** start Article **

Curry led all scorers with 36 points on 14-for-24 shooting to go with six assists and five rebounds in the win, continuing a brilliant postseason run that has somewhat quietly seen him incinerate defenses like the unanimous NBA Most Valuable Player he was a season ago.

Durant was the picture of efficiency, pouring in 29 points on 10-for-13 shooting while pulling down 11 rebounds, dishing four assists and delivering one hell of a highlight-reel block on Spurs rookie Dejounte Murray. After missing all of March with an MCL sprain and coming back with only three games left in the regular season, and sitting out two games in the opening round with a calf strain, he too looks completely healthy, as dominant as ever, and very eager to make his return to the Finals five years after his Oklahoma City Thunder fell to LeBron James’ Miami Heat.

Draymond Green delivered his now-customary stat-sheet stuffing (16 points on 10 shots, eight rebounds, eight assists, two steals) and everywhere-at-once team defense. Andre Iguodala (seven points, six rebounds, three assists, two steals off the bench) began to find his form late in the game after seeming sluggish and battling injury for most of the series. With the exception of Klay Thompson’s continued offensive struggles (3-for-13 from the floor) and persistent sloppiness with the ball (17 turnovers, 11 coming from Steph and KD, leading to 24 Spurs points), this was the Warriors firing on all cylinders, taking care of business and looking extremely ready to wipe the sour taste of the conclusion of last season out of their mouths.

** end Article **
** start Dataset section **

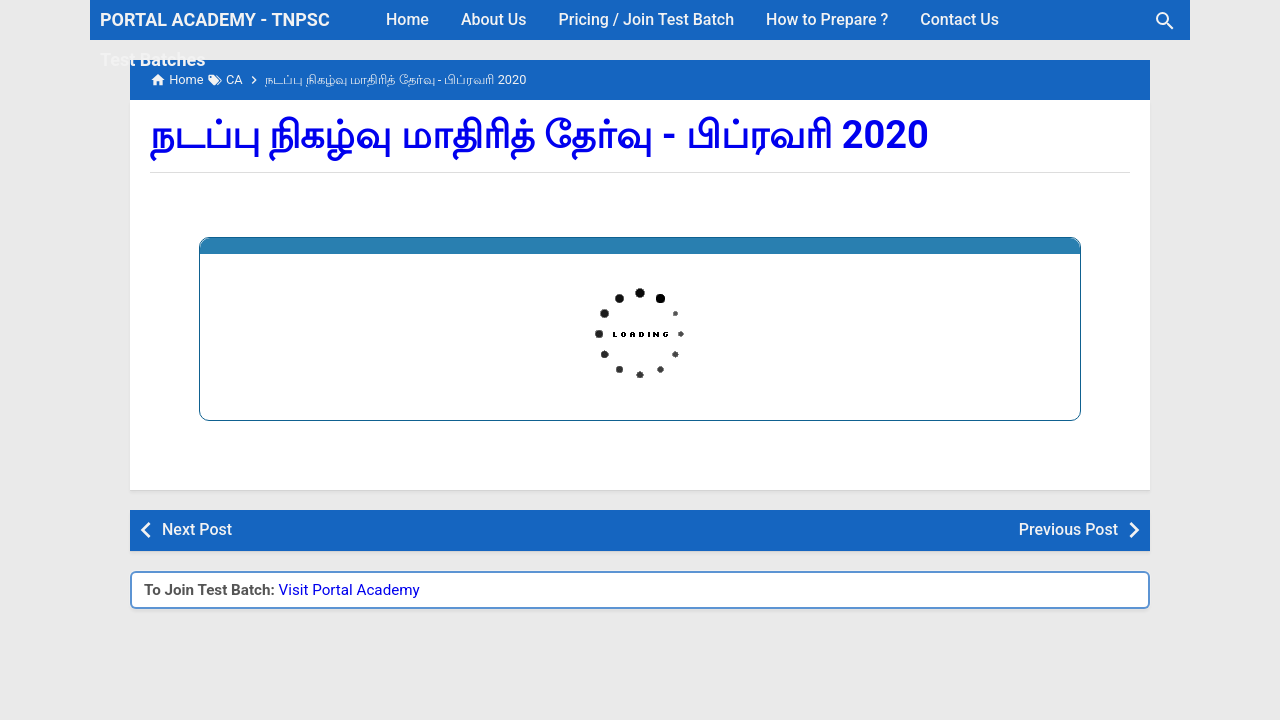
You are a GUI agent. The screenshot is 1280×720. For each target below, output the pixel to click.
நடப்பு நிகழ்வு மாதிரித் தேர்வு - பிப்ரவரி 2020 (539, 135)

** end Dataset section **

* _Written tasks_:
1. Name every basketball team mentioned in the Warriors article.
2. In the Warriors article, write out the part that opens with the words containing "Draymond Green delivered" and closes with "of their mouths.".

* _Answers given_:
1.
- Warriors
- Spurs
- Oklahoma City Thunder
- Miami Heat

2.
Draymond Green delivered his now-customary stat-sheet stuffing (16 points on 10 shots, eight rebounds, eight assists, two steals) and everywhere-at-once team defense. Andre Iguodala (seven points, six rebounds, three assists, two steals off the bench) began to find his form late in the game after seeming sluggish and battling injury for most of the series. With the exception of Klay Thompson’s continued offensive struggles (3-for-13 from the floor) and persistent sloppiness with the ball (17 turnovers, 11 coming from Steph and KD, leading to 24 Spurs points), this was the Warriors firing on all cylinders, taking care of business and looking extremely ready to wipe the sour taste of the conclusion of last season out of their mouths.